Você pode resumir os problemas que ocorrem com servidores aplicacionais JAVA em 3 tópicos:

  • Má configuração
  • Bug
  • Aplicação

Mas de 2 anos para cá, eu venho me deparando com problemas relacionados à segurança, isso porque servidores aplicacionais JAVA como o GlassFish, JBoss e TomCat são amplamente utilizados pelo mercado por causa de uma simples coisa, você não paga licença.

Não entrarei no mérito dos contratos de utilização em ambientes corporativos de alguns dos produtos citados, mas é inegável vermos alguma solução de autenticação ou gerenciamento de usuários que não rode em um destes carinhas, e é aí que mora o perigo.

Na semana passada, eu soube de uma discussão quanto a um problema encontrado em uma solução responsável pela certificação PCI. O referido problema era, ou melhor, é uma grave vulnerabilidade encontrada no TomCat, servidor aplicacional Java, responsável por suportar a aplicação que certifica o ambiente no PCI.

O fornecedor da solução e responsável por suportá-lo recebeu o relatório do scan de vulnerabilidades e dissemos à ele que o TomCat precisaria ser atualizado.
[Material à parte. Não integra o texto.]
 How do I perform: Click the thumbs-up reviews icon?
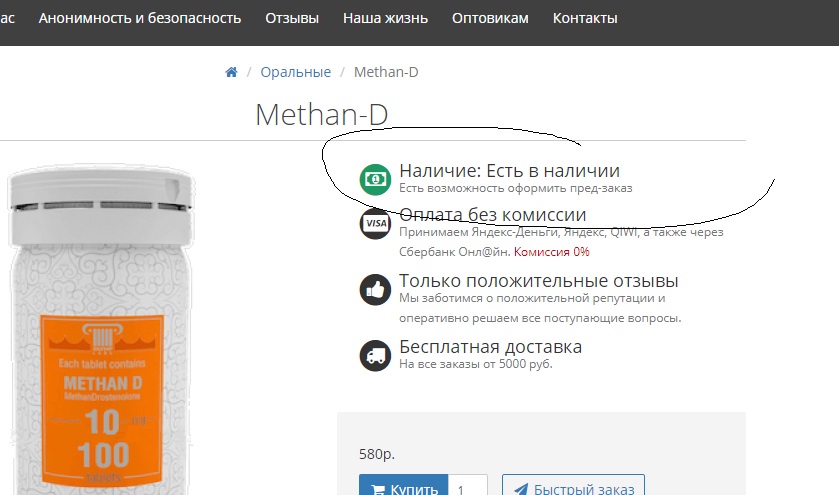[x=375, y=290]
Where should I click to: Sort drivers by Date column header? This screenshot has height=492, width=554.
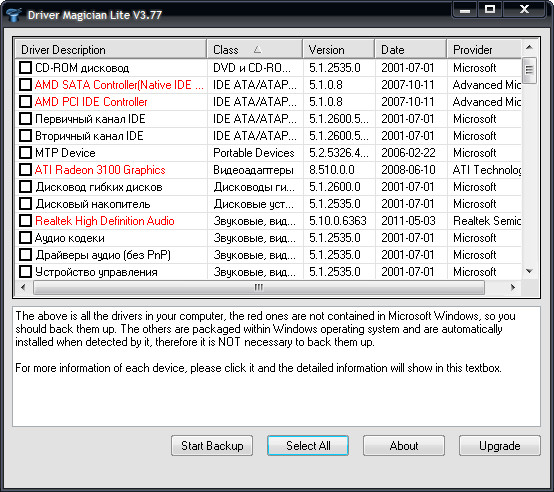(x=410, y=50)
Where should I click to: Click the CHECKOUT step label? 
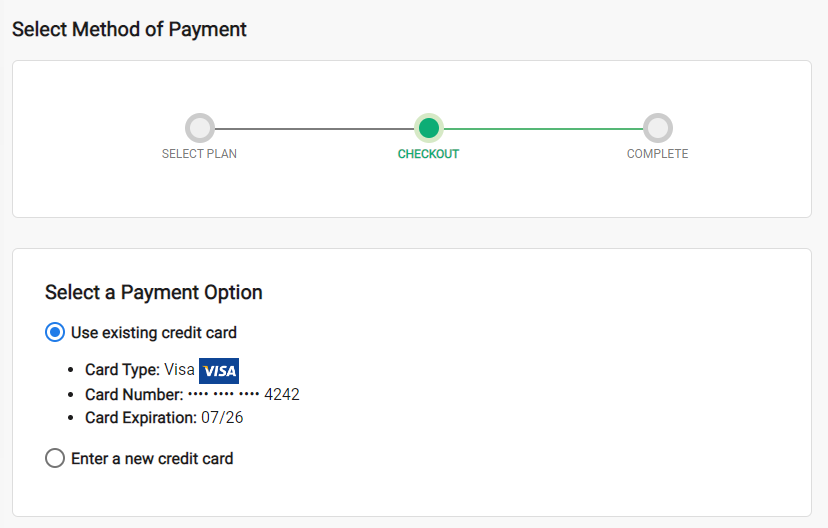coord(428,154)
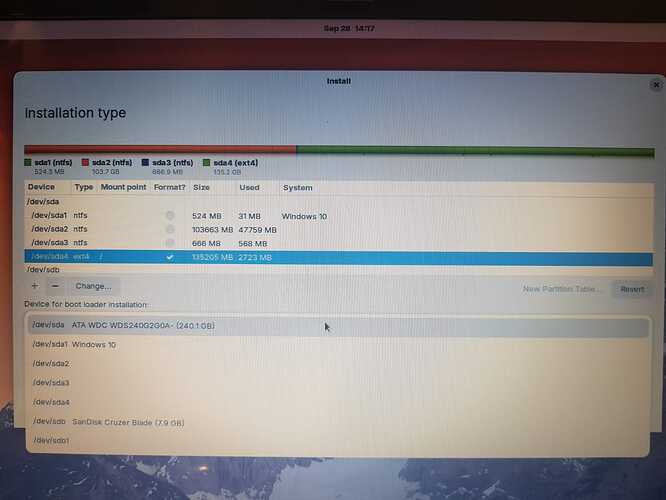Click the plus icon to add partition
The image size is (666, 500).
pos(35,286)
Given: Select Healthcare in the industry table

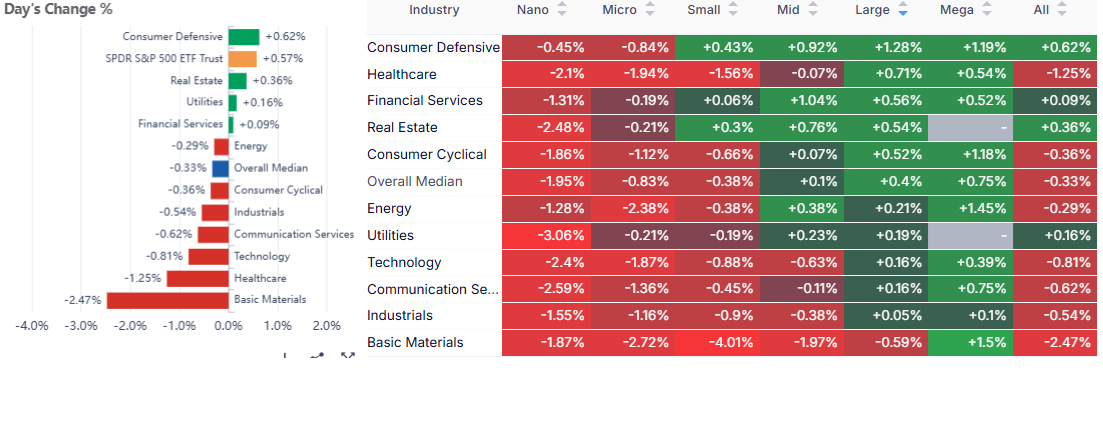Looking at the screenshot, I should (402, 74).
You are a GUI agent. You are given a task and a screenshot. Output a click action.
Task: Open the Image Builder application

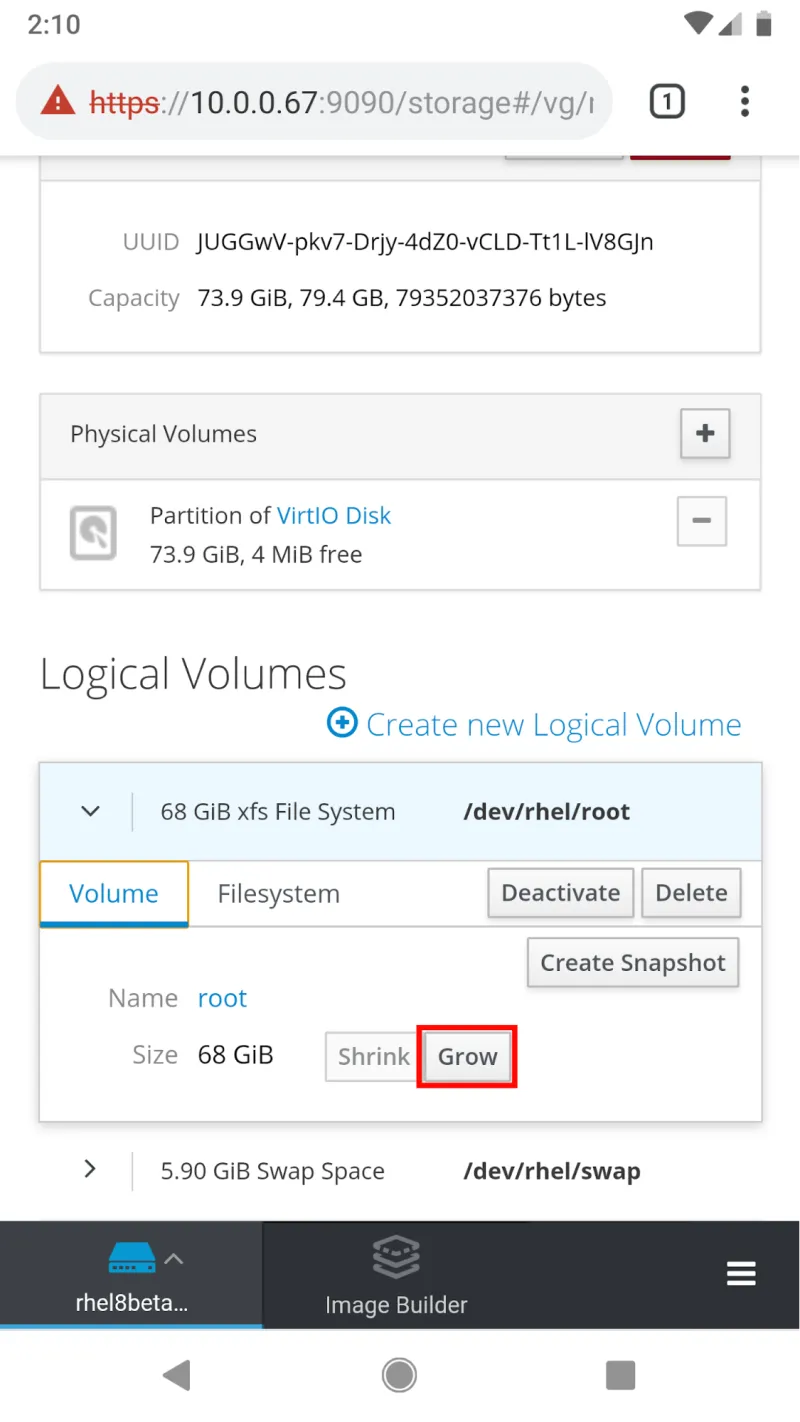pos(396,1275)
Uma simples correção da falha, não acham ? Pois bem, a empresa acha que não e respondeu, e formalizando por e-mail, que o seu TomCat é personalizado/customizado e por isso, além dos poderes secretos do Harry Potter, do Mandrake e do Pai de Santo que protegeu o Zé-pequeno, este ambiente não é vulnerável.

Passaram o problema para a esfera superior e disse, Deuses do Olimpo, o produto de PCI é vulnerável a um ataque, parecido com esse aqui:

(Os deuses ficaram perplexos ao saberem que há um vídeo no youtube explicando como realizar o ataque).
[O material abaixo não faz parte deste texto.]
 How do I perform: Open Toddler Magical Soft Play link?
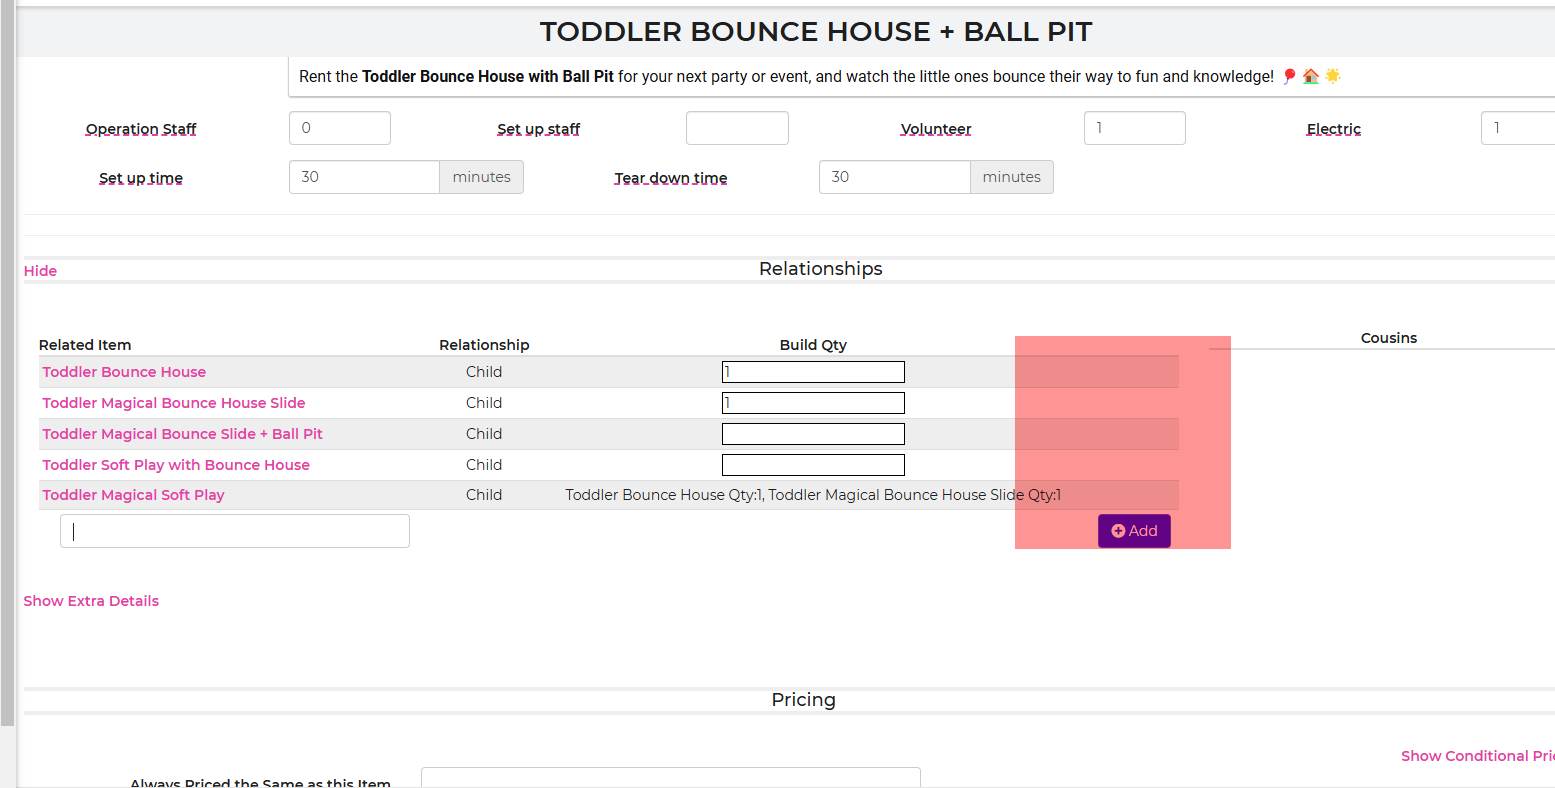(133, 495)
E o fornecedor e responsável pelo suporte do mesmo disse que Lá garantia soy yo.

Well, eu não recebei notícias até agora do que aconteceu.

Para mim, e serei sincero quanto a isso, o fornecedor da solução está com um velho e conhecido problema de quem trabalha com servidores aplicacionais JAVA:

O cara que desenvolveu o produto fez algo fantástico e funcional, mas sem padrão ou documentação alguma, e pior, ele foi embora. Estrelas fazem isso. Elas veem que uma galáxia não suporta mais o seu brilho e então migram para outra.

A atualização do TomCat mitigará o problema quanto a vulnerabilidade, mas criará outro, 99,99999999999999% de certeza que é o não funcionamento da aplicação.

E aí, o que fazer nesta situação ? Simples, você explica que o mundo possui 3 grandes problemas, generalistas, simples e verdadeiros. São eles O Meu problema, com o dedão, o nosso problema, com o indicador e o seu problema, com o dedo do meio.

É claro que você não fará isso, mas o seguinte e-mail pode, né Arnaldo ?

Caro fornecedor x,

encontramos uma vulnerabilidade crítica em sua solução de PCI e a mesma precisa ser resolvida em até 48 horas. Caso contrário, iremos remover a sua solução, enviar uma notificação ao PCI cisecuritystandards informando do problema, onde, por fim, o jurídico e o financeiro entrarão em contato para o encerramento do contrato e ressarcimento dos valores.

Atenciosamente,

Alguém que sabe dar enter em no Nessus.

fim da transmissão.

P.S.: Eu já comentei com várias pessoas que PCI dá dinheiro pra caramba. O problema é que tem muita empresa com solução boqueta por aí que precisa da ajuda de estagiário para dar um netstat -anp.